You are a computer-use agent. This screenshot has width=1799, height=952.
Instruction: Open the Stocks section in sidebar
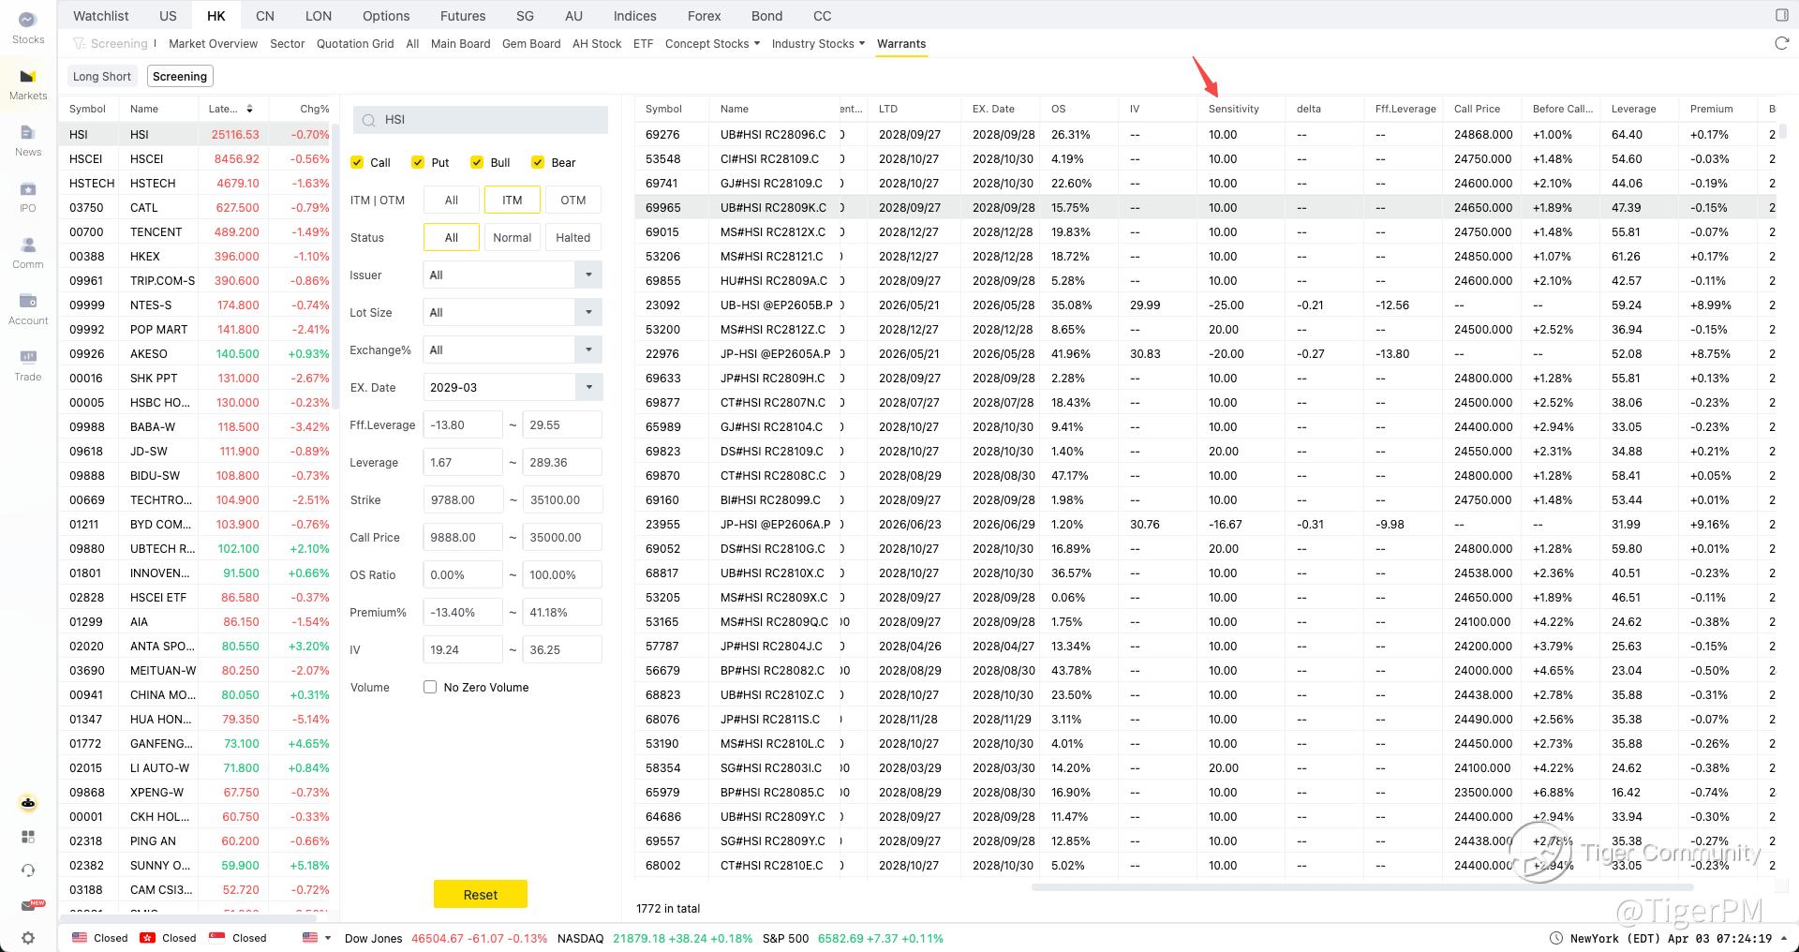click(x=27, y=27)
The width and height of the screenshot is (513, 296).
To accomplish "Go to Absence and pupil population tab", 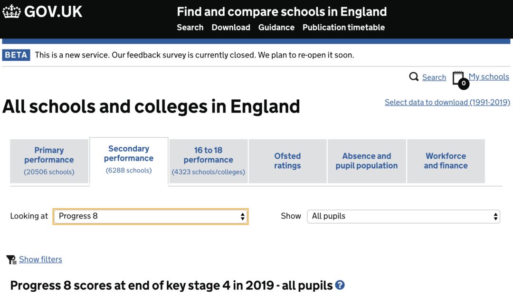I will coord(366,161).
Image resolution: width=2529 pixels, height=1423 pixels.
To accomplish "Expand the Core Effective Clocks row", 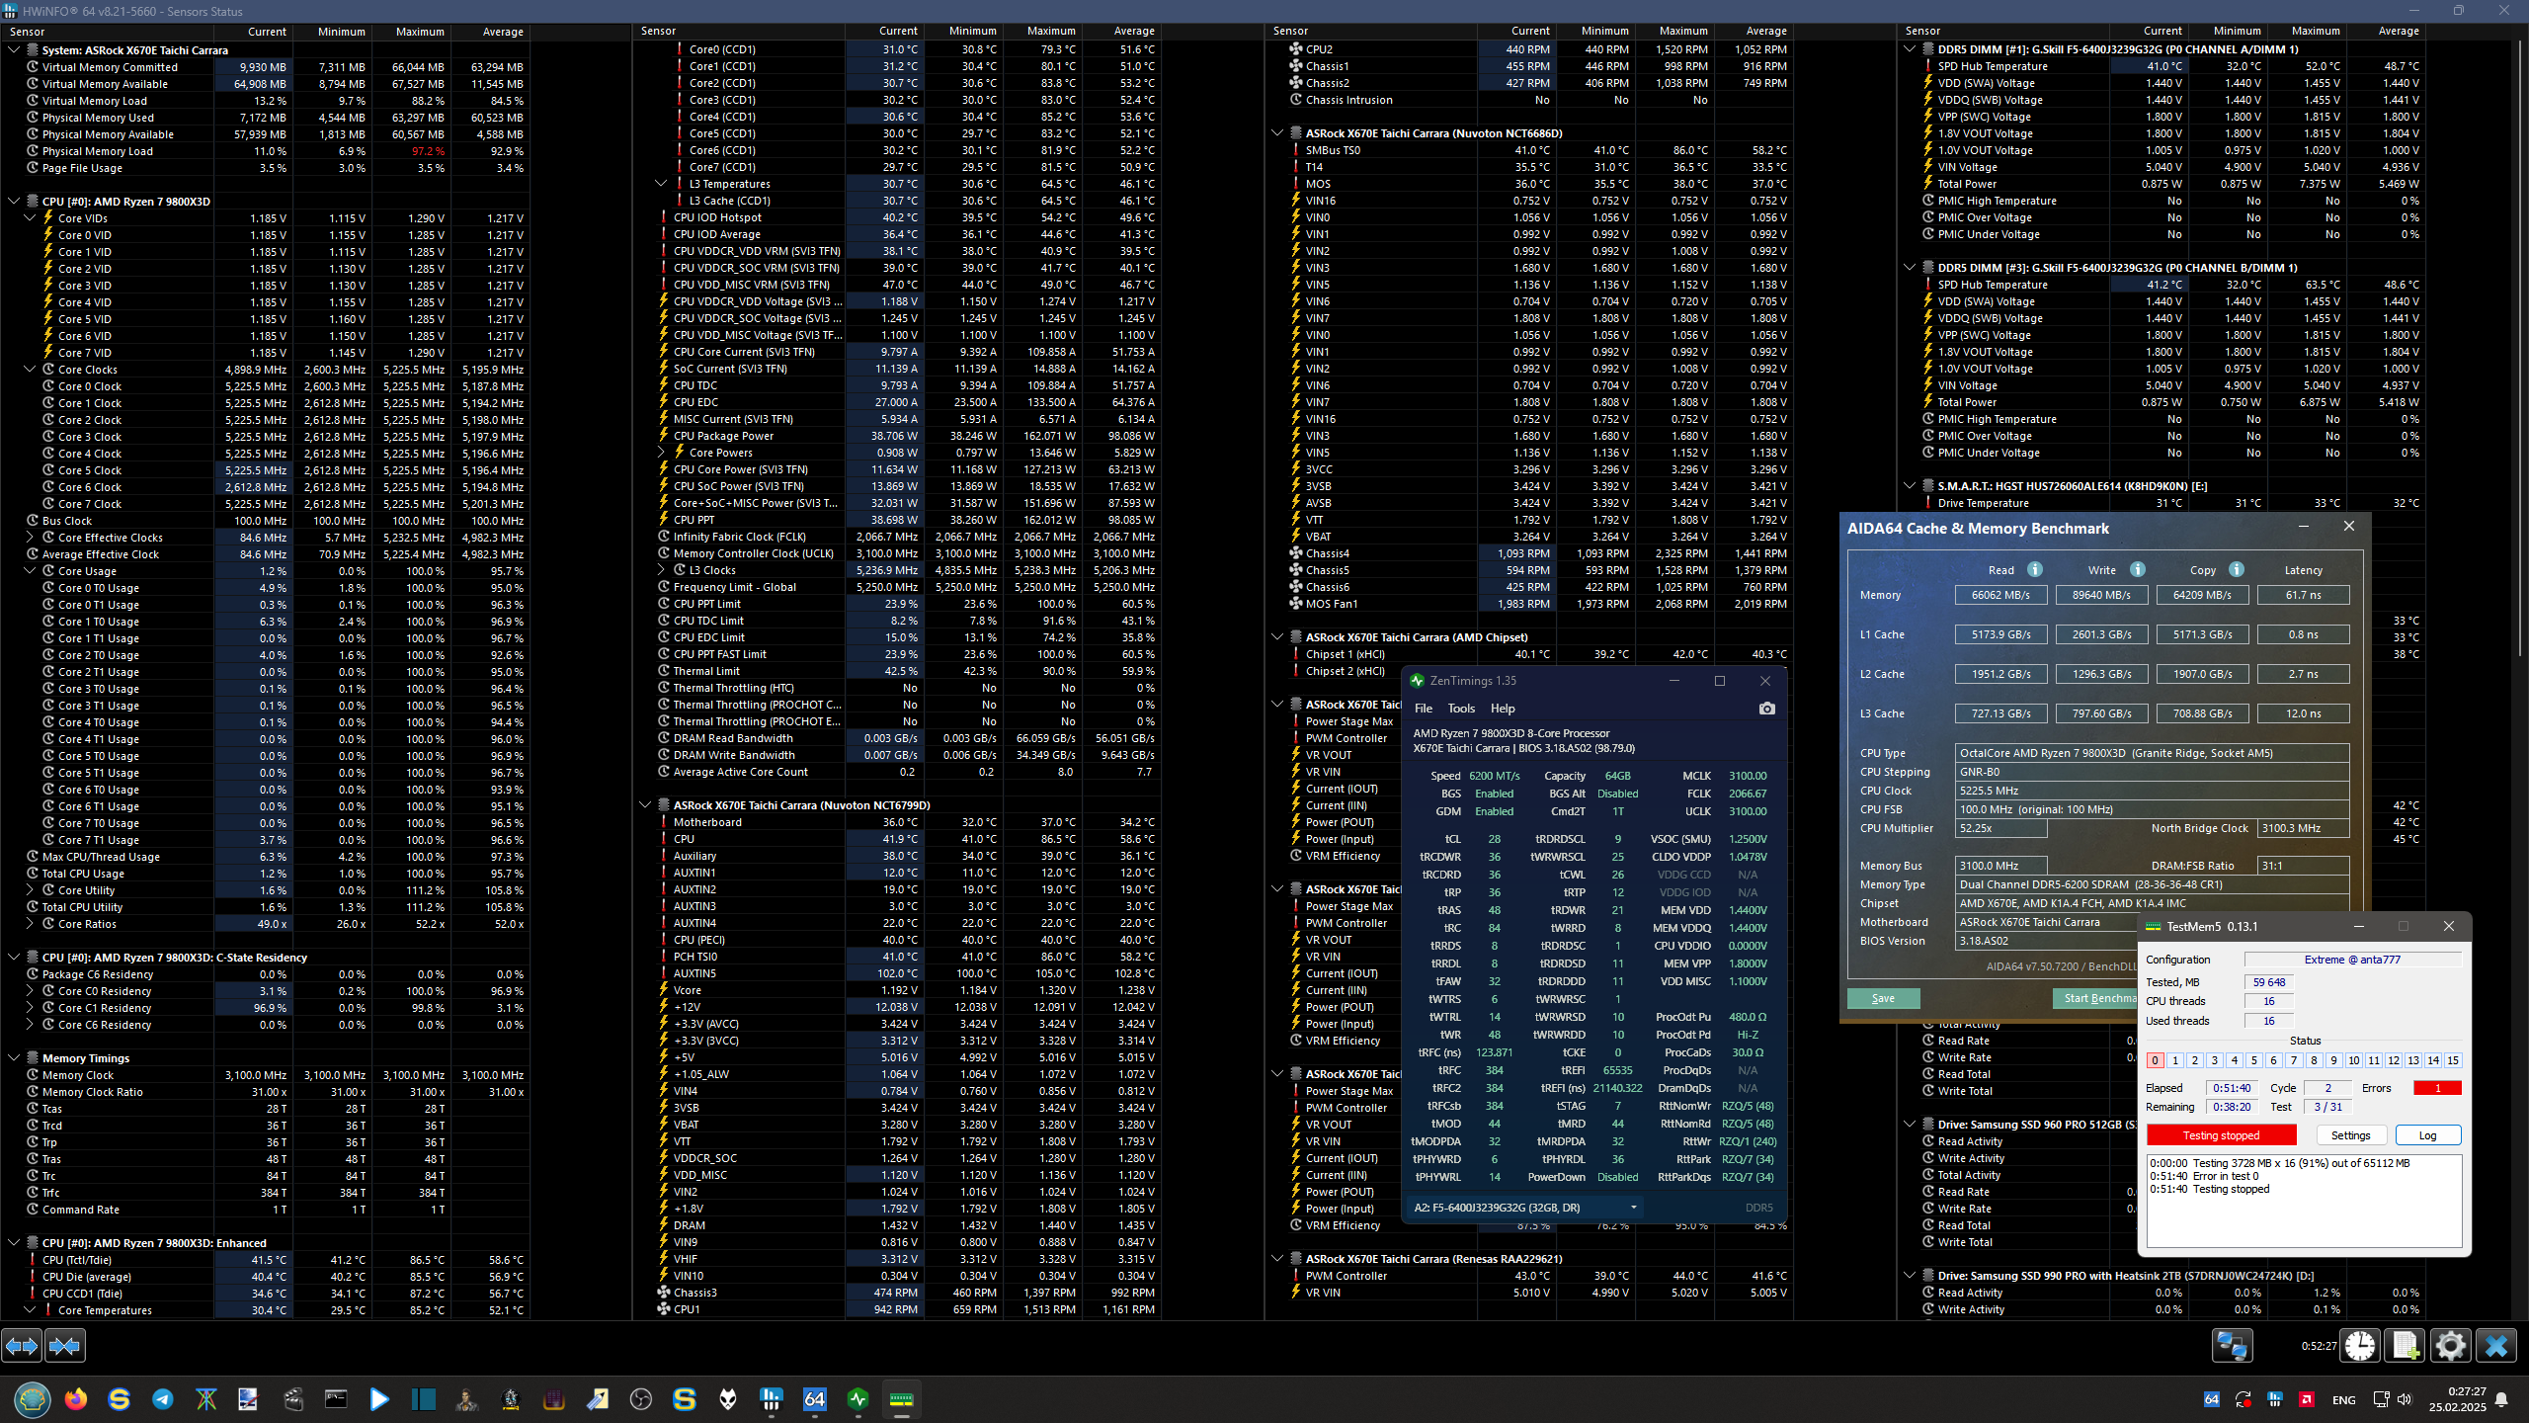I will (30, 538).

+++

— What is being asked —
Count the lines in the records above that contain the string "height". Give only the number.

— Finished task —
3